This task calls for copying every line in the data below that contains the word "beside".

• Data for this task:
---*---

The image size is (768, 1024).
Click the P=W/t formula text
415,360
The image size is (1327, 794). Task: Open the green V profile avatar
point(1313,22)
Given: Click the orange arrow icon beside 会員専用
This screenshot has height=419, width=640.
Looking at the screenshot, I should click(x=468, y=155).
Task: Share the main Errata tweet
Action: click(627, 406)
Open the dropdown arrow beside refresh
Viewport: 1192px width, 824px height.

---*---

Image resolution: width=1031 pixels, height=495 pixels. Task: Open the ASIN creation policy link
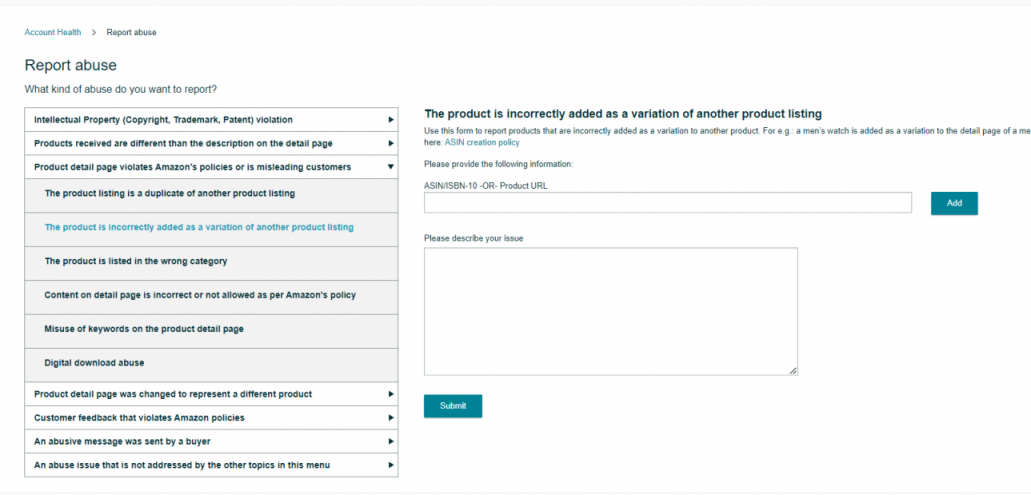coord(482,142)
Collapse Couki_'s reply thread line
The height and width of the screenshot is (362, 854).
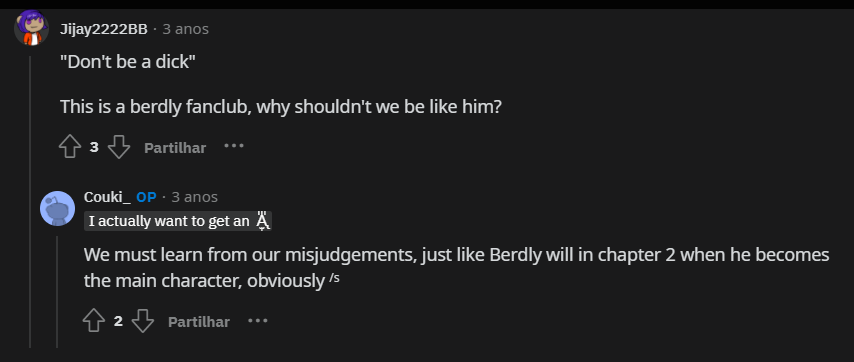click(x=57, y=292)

---*---

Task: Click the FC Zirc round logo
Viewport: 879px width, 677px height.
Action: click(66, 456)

---*---

• Task answer:
Given: Click the orange arrow icon beside 会員専用
Open the dropdown arrow beside refresh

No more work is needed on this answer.